Fête du 1er mai : le message de Dr Saran Keïta aux femmes de Guinée

Madame Kourouma Dr Saran Keïta, Cheffe d’entreprise d’AMIDJOR Agro Business

L’humanité célèbre ce vendredi, 1er mai 2020, la journée internationale du travail. L’occasion est mise à profit pour parler des conditions de vie et de travail des travailleurs, notamment de la couche féminine qui se bat contre vents et marrées pour sortir la tête de l’eau. C’est dans ce cadre qu’un reporter de Guineematin.com est allé à la rencontre de madame Kourouma Dr Saran Keïta, cheffe de l’entreprise AMIDJOR Agro Business. Elle évolue dans la transformation des produits agricoles locaux tels que le maïs, le miel, le mil et le gingembre pour ne citer que ceux-ci.

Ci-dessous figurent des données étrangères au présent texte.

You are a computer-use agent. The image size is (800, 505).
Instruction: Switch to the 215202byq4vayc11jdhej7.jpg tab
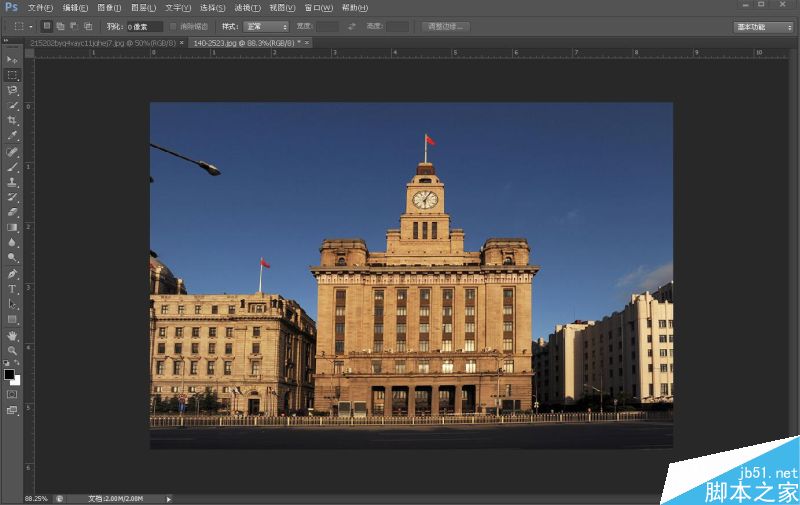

Dans l’entretien accordé à notre reporter, il a été question, entre-autres, de son activité, de la célébration de la journée internationale des travailleurs et de l’appel qu’elle lance aux guinéennes.

Guineematin.com : à l’instar des autres pays du monde, la Guinée célèbre la journée internationale du travail dans une ambiance morose provoquée par le Coronavirus. Quels sont les sentiments qui vous animent aujourd’hui ?

Dr Saran Keïta : en tant que travailleuse, je peux dire que je suis dans la joie parce que quand on travaille, on récolte positivement. Quand on travaille, on est émancipé et puis on peut jouir du fruit de son travail. Donc, je suis contente d’être travailleuse.

Guineematin.com : à la différence ce de plusieurs femmes de Guinée, vous êtes aujourd’hui autonome, parlez-nous de votre activité ?

Madame Kourouma Dr Saran Keïta, Cheffe d’entreprise d’AMIDJOR Agro Business

Dr Saran Keïta : Je ne suis pas tout à fait autonome. Mais, je tire vers l’autonomie parce que j’ai opté pour travailler et faire travailler les femmes, sensibiliser les femmes pour qu’elles soient comme moi, pour qu’elles travaillent comme moi. C’est ce qui fera qu’elles ne seront pas marginalisées, elles ne seront pas violentées dans leurs foyers conjugaux et dans la vie. Quand on travaille, vraiment on est libre de ce qu’on fait. Moi j’ai opté pour la valorisation des produits locaux. Comme je suis médecin nutritionniste, je connais les aliments qui peuvent entrer dans le développement, dans la croissance de l’être humain, ce qui a fait que moi j’ai opté pour la transformation et ça me va droit au cœur et je l’aime. Pourquoi ? Je me suis investie dedans et je veux montrer aux autres femmes que la transformation ce n’est pas parce qu’on n’a pas étudié, ce n’est pas parce qu’on n’est pas universitaire. Ça, c’est une profession à part aussi. Moi j’ai opté pour la transformation agro-alimentaire pour contribuer à la sécurité alimentaire de mon pays, pour contribuer à l’émancipation des femmes et pour contribuer au développement économique des femmes. Donc, c’est sur les trois piliers que je m’accentue pour pouvoir contribuer au développement de mon pays.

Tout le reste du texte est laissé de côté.